Verzweifelt klammerte sich Daniel an sein Schneemobil und versuchte, im endlosen Weiß die Amundsen-Scott-Station auszumachen. Doch die dicken Handschuhe verhinderten einen guten Halt und die Eispartikel, die durch seine Skimaske drangen, ließen jeden Atemzug zur Qual werden. Mit dem Daumen gab er mehr Gas und kämpfte sich Meter für Meter gegen den peitschenden Wind vorwärts.

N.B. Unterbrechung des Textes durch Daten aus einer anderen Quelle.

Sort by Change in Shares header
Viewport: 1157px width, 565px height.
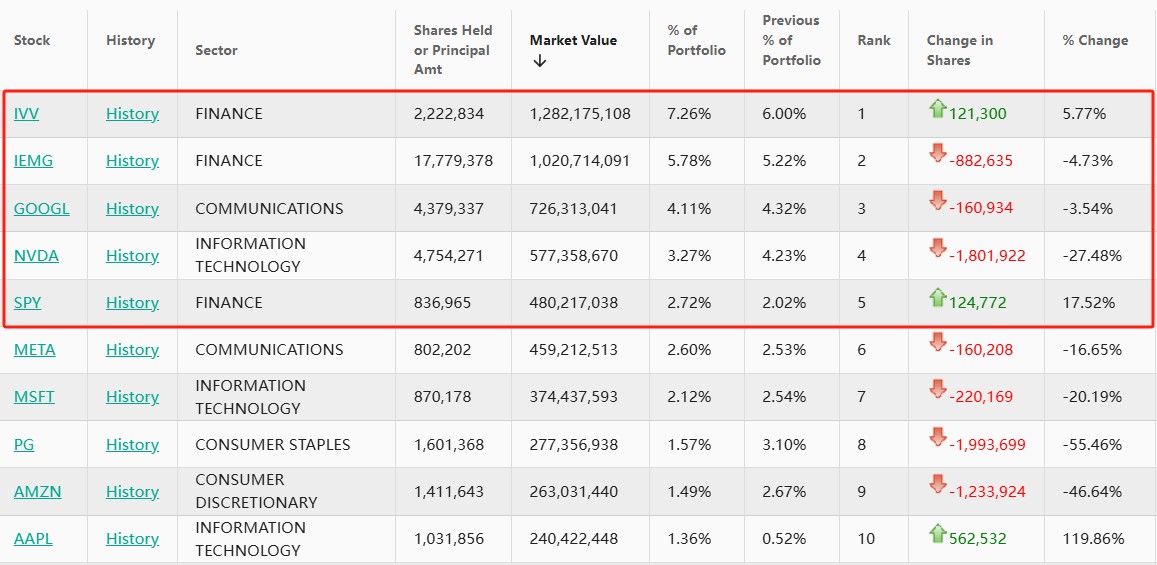click(959, 50)
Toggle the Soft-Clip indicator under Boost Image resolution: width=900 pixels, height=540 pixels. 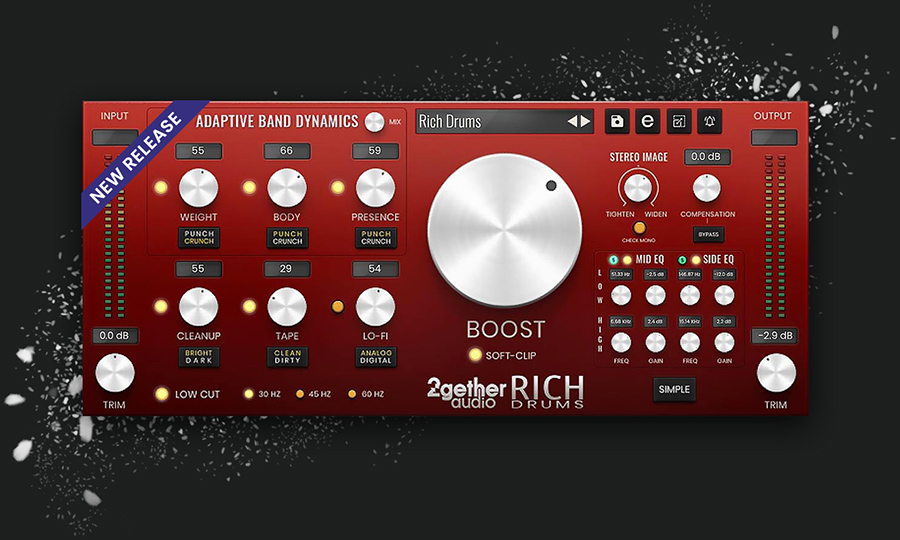[474, 355]
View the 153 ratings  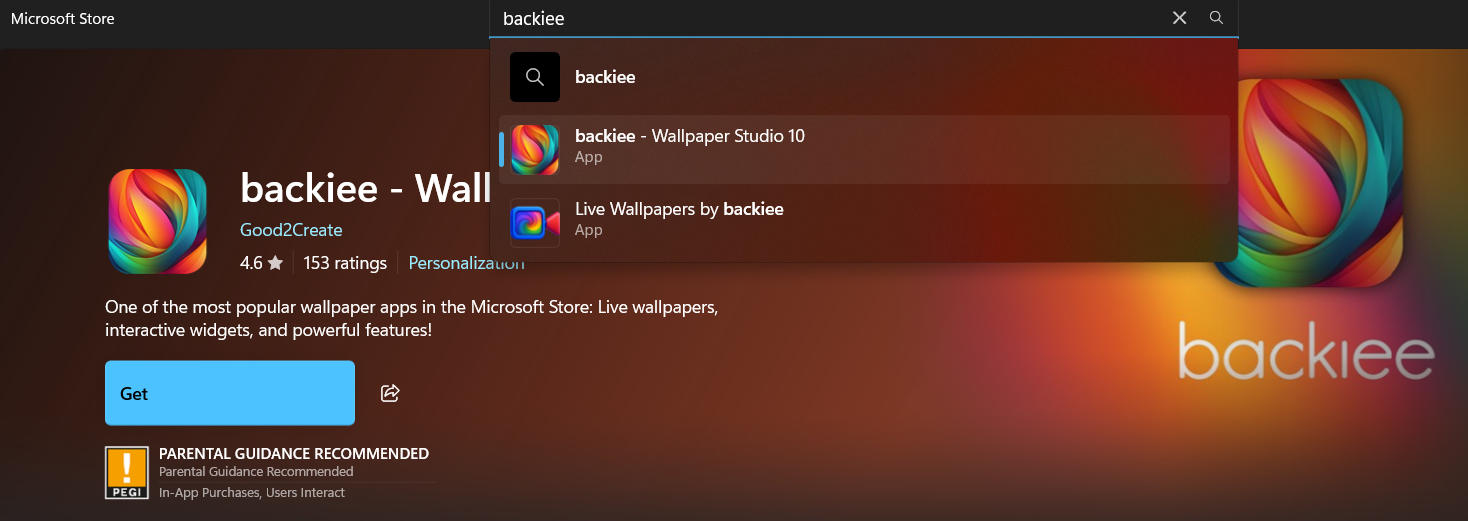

Mit einem unguten Gefühl sah er in die Wolken, die sich grau in grau über der Ebene zusammengeballt hatten. Dass es so heftig zu schneien beginnen würde, hätte er nicht gedacht. Schnee am Südpol gab es selten. Doch der Sturm und das verfluchte Tiefdruckgebiet hätten ihn warnen sollen. Schließlich hatte er neben seinem Physikstudium genug Seminare in Meteorologie besucht, um Zeichen wie diese deuten zu können.